Matéria publicada na edição 23 da Revista Photo Magazine, assinada por André Teixeira.
Complexo do Alemão, Rocinha, Acari, Vila Kennedy, Rio das Pedras, Carobinha… não é exatamente um roteiro turístico, mas muita gente vê em tais cenários – favelas das mais violentas do Rio – inspiração para fotos que misturam informação e beleza, denúncia e poesia. Principalmente se o Exército manda tropas para garantir a lisura e o bom andamento de um processo eleitoral marcado por denúncias de manipulação e irregularidades. É o caso de Severino Silva, repórter-fotográfico do jornal O Dia, que acompanhou toda a movimentação das Forças Armadas no Rio no período anterior às últimas eleições para prefeito, produzindo imagens como as que vemos nessas páginas. “Foi uma ótima oportunidade de fazer boas imagens, diferentes das do dia-a-dia”, empolga-se o fotógrafo.
Um dos especialistas na cobertura da violência carioca, Severino acompanhou toda a movimentação das tropas. “Fui a todas as comunidades em que elas atuaram”, diz. O mais impactante desses momentos, segundo ele, é o “choque de realidades”. Imagens como a de tanques passando ao lado de montes de lixo e carcaças de carro lhe faziam lembrar cenas de cidades em guerra, o que, pelo menos oficialmente, não é o caso do Rio. “Parecia outro país”, lembra.

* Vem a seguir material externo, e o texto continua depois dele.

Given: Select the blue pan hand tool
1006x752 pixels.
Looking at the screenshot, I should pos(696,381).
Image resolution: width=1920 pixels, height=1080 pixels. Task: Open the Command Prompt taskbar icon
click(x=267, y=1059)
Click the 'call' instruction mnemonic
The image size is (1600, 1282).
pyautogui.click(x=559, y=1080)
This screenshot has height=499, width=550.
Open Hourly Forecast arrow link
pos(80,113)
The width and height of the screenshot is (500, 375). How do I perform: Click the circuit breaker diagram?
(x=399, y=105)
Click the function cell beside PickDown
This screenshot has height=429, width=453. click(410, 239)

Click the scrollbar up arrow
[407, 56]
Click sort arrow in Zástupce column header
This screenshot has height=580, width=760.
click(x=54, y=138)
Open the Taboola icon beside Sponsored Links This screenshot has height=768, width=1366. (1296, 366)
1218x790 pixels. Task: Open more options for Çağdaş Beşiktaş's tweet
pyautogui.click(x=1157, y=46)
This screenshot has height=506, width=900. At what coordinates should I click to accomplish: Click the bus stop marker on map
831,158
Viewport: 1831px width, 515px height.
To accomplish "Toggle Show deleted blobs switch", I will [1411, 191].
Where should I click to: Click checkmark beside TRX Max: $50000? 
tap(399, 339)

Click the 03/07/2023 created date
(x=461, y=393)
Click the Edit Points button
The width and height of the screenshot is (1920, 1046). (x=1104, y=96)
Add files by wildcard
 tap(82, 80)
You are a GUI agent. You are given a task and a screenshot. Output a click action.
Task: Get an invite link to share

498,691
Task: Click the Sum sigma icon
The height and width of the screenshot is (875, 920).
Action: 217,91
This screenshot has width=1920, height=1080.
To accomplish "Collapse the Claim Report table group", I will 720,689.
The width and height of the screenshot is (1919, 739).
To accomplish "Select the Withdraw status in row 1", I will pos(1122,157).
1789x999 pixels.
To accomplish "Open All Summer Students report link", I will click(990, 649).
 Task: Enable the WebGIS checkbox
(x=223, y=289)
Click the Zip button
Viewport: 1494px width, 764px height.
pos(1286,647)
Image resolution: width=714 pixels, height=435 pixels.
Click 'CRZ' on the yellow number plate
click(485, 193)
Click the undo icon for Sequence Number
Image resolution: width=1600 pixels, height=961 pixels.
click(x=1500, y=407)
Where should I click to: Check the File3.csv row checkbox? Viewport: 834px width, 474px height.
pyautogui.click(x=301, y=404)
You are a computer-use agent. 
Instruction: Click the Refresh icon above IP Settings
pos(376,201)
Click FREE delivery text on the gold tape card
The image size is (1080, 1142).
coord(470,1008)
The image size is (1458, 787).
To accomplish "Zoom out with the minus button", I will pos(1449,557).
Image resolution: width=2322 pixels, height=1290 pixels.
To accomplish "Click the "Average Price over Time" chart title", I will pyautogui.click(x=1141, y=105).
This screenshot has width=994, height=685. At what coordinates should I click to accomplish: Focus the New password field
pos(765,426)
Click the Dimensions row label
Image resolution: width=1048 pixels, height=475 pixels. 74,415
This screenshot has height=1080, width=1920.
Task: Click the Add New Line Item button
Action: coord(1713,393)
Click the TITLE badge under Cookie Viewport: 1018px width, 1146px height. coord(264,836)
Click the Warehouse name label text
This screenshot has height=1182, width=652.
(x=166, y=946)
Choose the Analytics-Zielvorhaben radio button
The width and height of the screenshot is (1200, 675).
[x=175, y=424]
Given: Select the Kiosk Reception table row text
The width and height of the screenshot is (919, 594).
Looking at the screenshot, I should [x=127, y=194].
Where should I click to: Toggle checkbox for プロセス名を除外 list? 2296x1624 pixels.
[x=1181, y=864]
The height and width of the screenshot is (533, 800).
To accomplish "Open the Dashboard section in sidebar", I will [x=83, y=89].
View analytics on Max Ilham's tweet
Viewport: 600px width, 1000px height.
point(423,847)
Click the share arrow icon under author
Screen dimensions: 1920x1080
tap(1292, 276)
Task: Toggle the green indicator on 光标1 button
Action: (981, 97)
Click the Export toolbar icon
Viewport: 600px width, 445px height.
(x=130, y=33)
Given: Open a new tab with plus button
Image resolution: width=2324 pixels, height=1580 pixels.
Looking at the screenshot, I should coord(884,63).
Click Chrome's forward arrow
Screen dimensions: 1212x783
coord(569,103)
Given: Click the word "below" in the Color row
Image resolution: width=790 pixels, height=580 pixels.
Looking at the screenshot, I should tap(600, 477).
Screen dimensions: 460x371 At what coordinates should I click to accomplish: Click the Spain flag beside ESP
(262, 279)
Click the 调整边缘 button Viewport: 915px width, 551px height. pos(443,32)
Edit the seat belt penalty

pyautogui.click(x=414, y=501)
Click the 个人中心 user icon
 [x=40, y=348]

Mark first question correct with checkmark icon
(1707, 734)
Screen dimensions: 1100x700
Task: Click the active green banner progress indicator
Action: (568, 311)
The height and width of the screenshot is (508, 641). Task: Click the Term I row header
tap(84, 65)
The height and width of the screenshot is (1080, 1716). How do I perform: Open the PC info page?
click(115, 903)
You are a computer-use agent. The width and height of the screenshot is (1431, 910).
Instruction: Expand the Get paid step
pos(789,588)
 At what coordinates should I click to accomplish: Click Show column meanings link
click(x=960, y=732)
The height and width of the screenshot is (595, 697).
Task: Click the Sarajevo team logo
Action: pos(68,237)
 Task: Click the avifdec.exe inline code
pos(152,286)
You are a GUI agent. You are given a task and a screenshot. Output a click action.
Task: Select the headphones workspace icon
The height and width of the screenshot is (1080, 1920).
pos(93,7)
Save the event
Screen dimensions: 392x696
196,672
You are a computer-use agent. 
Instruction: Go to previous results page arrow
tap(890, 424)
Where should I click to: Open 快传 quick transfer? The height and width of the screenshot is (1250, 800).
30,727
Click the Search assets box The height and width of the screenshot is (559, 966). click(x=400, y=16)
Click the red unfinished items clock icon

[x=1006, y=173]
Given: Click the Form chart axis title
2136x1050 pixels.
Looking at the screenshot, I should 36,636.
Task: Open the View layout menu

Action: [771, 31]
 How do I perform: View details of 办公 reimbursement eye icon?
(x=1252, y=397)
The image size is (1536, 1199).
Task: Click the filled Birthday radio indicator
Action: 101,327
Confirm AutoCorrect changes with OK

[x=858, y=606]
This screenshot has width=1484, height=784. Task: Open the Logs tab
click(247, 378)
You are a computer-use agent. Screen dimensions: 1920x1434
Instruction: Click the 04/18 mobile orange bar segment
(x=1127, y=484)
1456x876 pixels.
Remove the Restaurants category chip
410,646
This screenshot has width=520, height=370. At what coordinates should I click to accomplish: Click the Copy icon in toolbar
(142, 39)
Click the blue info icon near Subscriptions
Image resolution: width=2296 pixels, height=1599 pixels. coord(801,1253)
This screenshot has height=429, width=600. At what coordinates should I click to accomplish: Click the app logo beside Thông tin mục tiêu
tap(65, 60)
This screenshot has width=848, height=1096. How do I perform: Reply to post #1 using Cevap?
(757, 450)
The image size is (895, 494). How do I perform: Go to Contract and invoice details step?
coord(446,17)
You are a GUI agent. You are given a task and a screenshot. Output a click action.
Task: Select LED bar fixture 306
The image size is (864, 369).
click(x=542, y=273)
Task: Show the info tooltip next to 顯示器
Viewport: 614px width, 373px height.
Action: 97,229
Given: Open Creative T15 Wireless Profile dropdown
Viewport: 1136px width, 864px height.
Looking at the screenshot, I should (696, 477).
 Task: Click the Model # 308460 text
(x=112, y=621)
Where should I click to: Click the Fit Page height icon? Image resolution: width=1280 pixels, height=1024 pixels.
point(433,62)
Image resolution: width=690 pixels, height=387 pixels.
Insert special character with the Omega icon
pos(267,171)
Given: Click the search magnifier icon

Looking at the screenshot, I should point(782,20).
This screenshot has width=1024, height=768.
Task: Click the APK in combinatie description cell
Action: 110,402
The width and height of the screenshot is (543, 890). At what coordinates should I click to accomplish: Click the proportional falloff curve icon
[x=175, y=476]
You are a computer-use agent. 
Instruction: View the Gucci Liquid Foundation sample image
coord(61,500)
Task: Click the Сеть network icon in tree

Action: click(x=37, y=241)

Até a presença do Exército ser anunciada, ele estava fora da cobertura da eleição. “Ficava mais com a cobertura do dia-a-dia, da violência, como sempre. Mas com a chegada dos militares a coisa muda de figura”, explica. Para seu alívio – e de todos os envolvidos, especialmente os moradores das comunidades –, não houve reação violenta dos traficantes. “Não ouvi um só tiro. O pessoal recolhe as armas quando o Exército chega”, comenta.
As armas podem ser retiradas, temporariamente, de circulação, mas a presença dos bandidos não deixa de ser sentida – ou ouvida. “Dava para ouvir, pelo rádio dos militares, as gracinhas que os traficantes falavam sobre eles”, lembra. O clima de paz, de acordo com o fotógrafo, é bem aceito pela maioria dos moradores. “Eles passam por nós e, bem baixinho, dizem que a ocupação deveria ser permanente, não apenas durante as eleições”, conta.
Ele trabalhou em digital, com a câmera programada para fotos em cor, mas boa parte do material foi transformada em preto-e-branco. “Em muitas fotos, eu via na hora do clique que elas ficariam melhor em PB, mas não podia deixar de fazer em cor, porque podia perder alguma cena importante para o jornal, que é todo em cor. O jeito foi transformá-las depois, no computador”, explica.
A ocupação rendeu boas fotos, mas à custa, ele ressalta, de muito trabalho. “Quase todo dia, eu entrava às sete da manhã e saía às cinco, seis da tarde”, lembra. Para agilizar o fechamento e abastecer a agência de notícias, enviava os cartões de memória para a redação por motoqueiros. Trabalheira que valeu a pena, segundo o próprio e os colegas que viram o material. “Já montei, com o Guillermo Planel (diretor de Abaixando a Máquina, documentário sobre o dia-a-dia dos repórteres-fotográficos dos jornais cariocas), uma projeção, e pretendo fazer também uma exposição”, diz Severo, como é conhecido entre os colegas. Material de qualidade para isso não falta.